▶ [Supplied material]:
• • • •

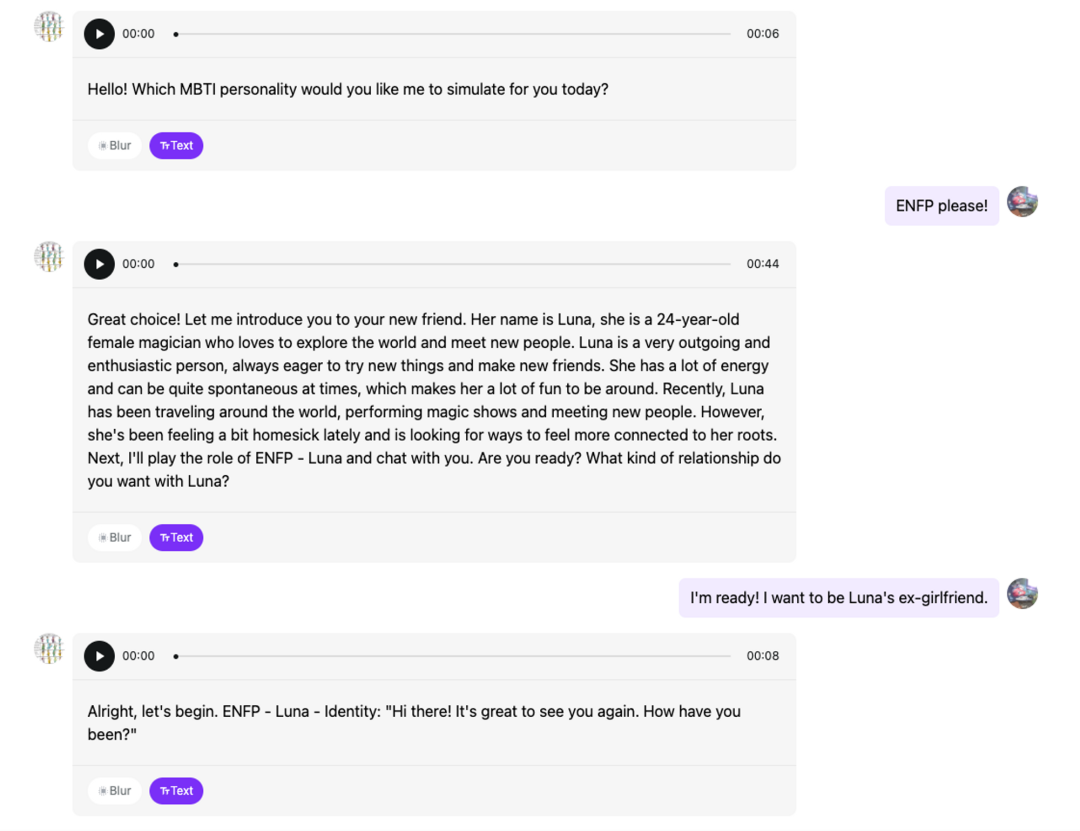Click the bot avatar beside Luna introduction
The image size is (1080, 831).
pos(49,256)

• • • •

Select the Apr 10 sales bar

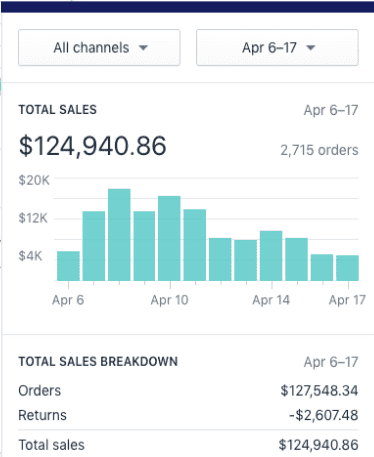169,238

• • • •

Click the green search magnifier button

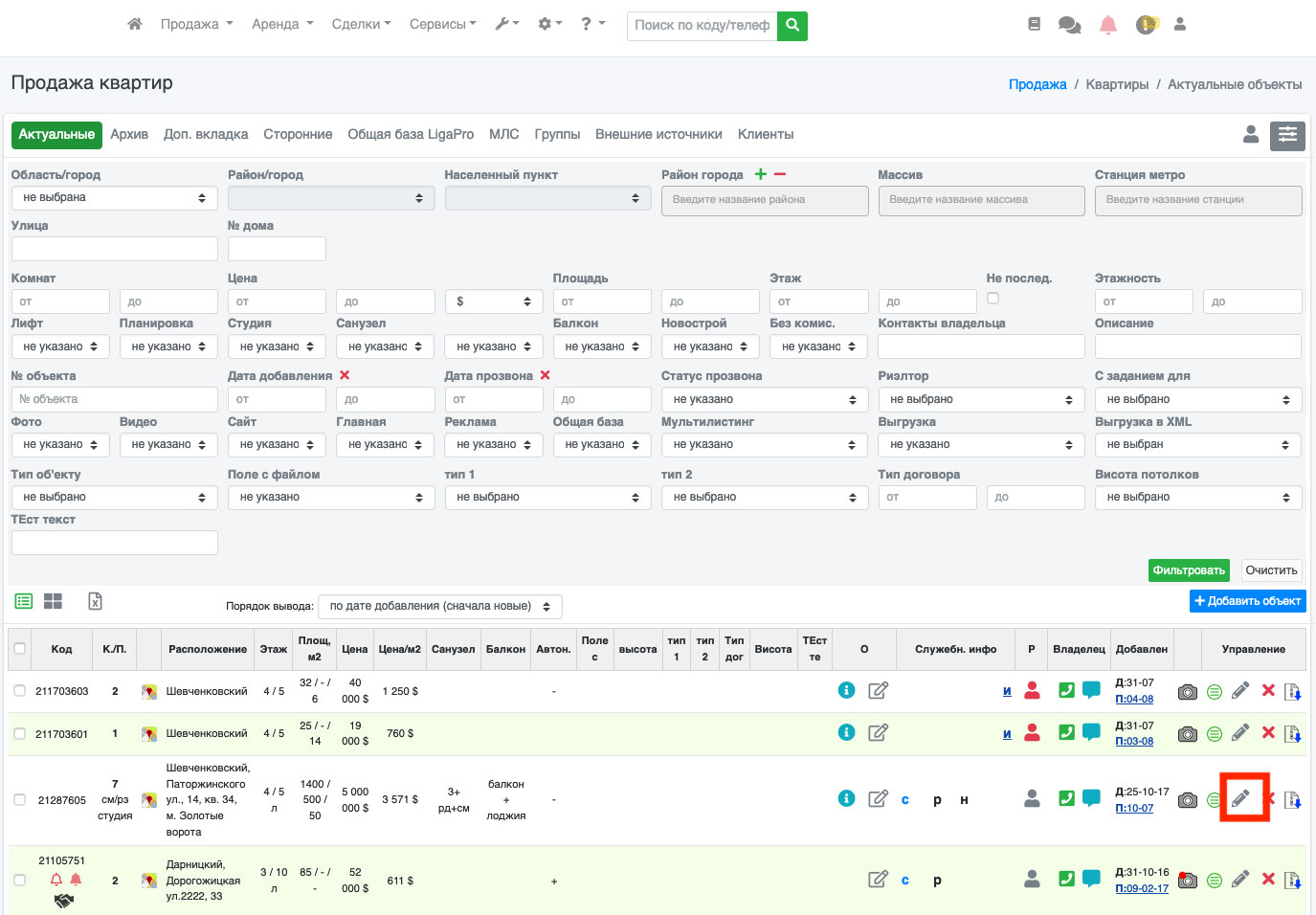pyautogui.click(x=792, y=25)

• • • •

▶ [Exercise goal]: Could you copy the stretch of records from the line containing "Click the bot avatar beside Luna introduction" through the line containing "pos(49,256)", word for word? Leave the pictures out of your answer.

▶ [Solution]:
Click the bot avatar beside Luna introduction
The image size is (1080, 831).
pos(49,256)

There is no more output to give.